Tamazooma Central was solid Scorpio: ninety percent of the TAOS Consortium were members of one caste, which was the highest percentage of any industry in Yu except for the white brothers. And the Love Police … It felt as if they were all there that morning, pushing, jostling, shoving of their comings and their goings and their meetings and their greetings. Third-busiest interchange in Yu, she reminded herself as she dragged Kilimanjaro West through the solid mass of congealed faces. Though she could not imagine why; if most Scorpios lived and worked within Tamazooma itself, what did they need to travel by
pneumatique
for?

“Look!” she cried, trying to shake Kilimanjaro West out of the overloaded numbness so many pressing, pushing people tended to induce. She pointed up through the glass dome of Tamazooma Central to Tamazooma itself, the freegee interior of the Class Tower. There were entire freegee communities hovering up there in the arcology’s hollow core: M’kuba had been brought up in one of them, fragile honeycomb things like the paper nests wasps sometimes made in the airco ducts in summer. People could fly like birds; up there, they slept like bats and mated on the wing, so M’kuba had said. Between the geodesic struts she saw tiny angel figures swooping and gliding embedded in solid light, and their freedom, their utter carelessness both thrilled her and filled her with envy. “Do you see that, do you see the flying?” she asked Kilimanjaro West. When he looked and saw nothing, she felt strangely crestfallen.

She worked the
pneumatique
trick backward on the tram. Bought tickets five stops short and sat through them all. Four hundred and fifty years of progressive industrial migration inward and upward into the tower had abandoned and depopulated the old industrial zones: those who visited it did so out of their own private reasons. The streetcar service did not even warrant a human driver. Kansas Byrne rubbed away the condensation from the window and looked out through the raindrops at the gigantic black processors and breeders and fermenters. She felt tightly constrained by them, capable only of movement in one preordained direction along silver lines. High overhead the waste gases flared blue and yellow from the chimneys. Mats of drooping, wet, gray lichen clung to the pipes and stanchions: yet more biotechnological by-products. Holy
TAOS
Mother came into view, dominating the end of the narrow street, indifferent and preoccupied.
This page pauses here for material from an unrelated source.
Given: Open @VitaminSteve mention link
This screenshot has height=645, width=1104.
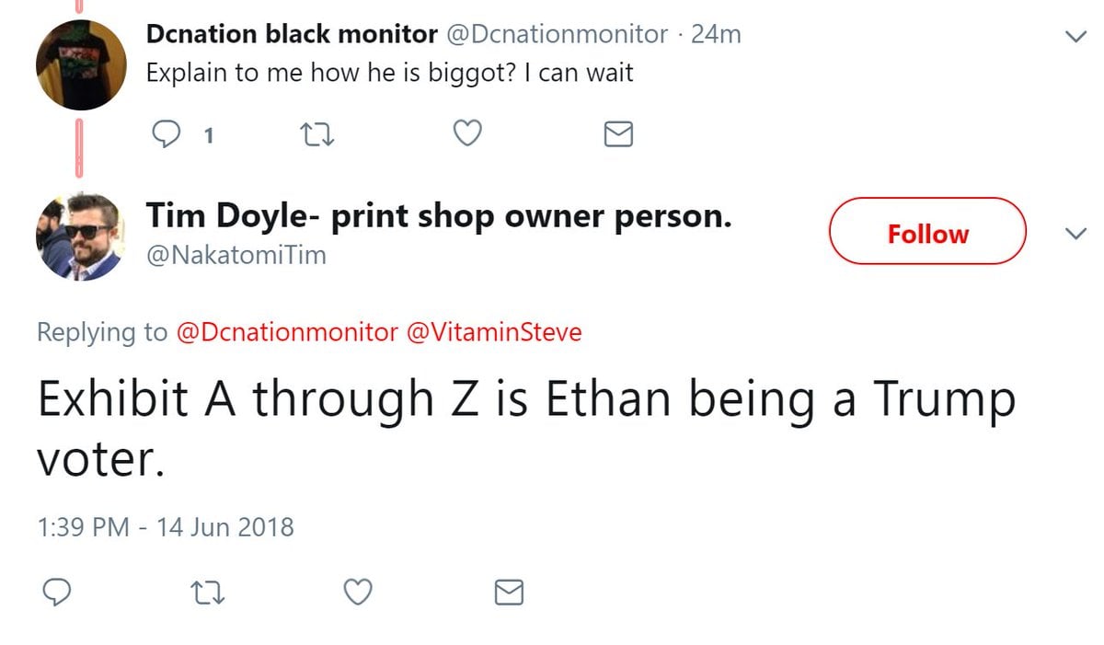Looking at the screenshot, I should tap(494, 332).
“Where are we?” asked Kilimanjaro West unexpectedly. Kansas Byrne yelped in surprise.

“Tamazooma South. Where we’d arranged to meet if we ever got split up, like we did.”

“Here?”

“I’ve explained this to you. M’kuba has friends here, persona runners.” The reason for the others on the tramcar. Persona running fluttered on the edge of legality and far beyond respectability: paying to share another life on a biochip implant was trans-casting in every sense but the technical. The Ministry of Pain chose to look away; it did not hurt anyone, therefore it was not a PainCrime.

And performing with the Raging Apostles was?

She laid her head against the solid presence of Kilimanjaro West’s chest. She found to her amazement how close she was to crying.

“I can’t take this, you know? I cannot take all this, the Love Police and the Raging Apostles and you and everything that happened last night.”

“Everything that happened last night is true.”

“That’s what I’m afraid of. Gods and incarnations and advocates: I am only one woman and this is too much for me. And you. I really can’t take this.” Arms around her, lips to her ear, a whisper, “I do love you.”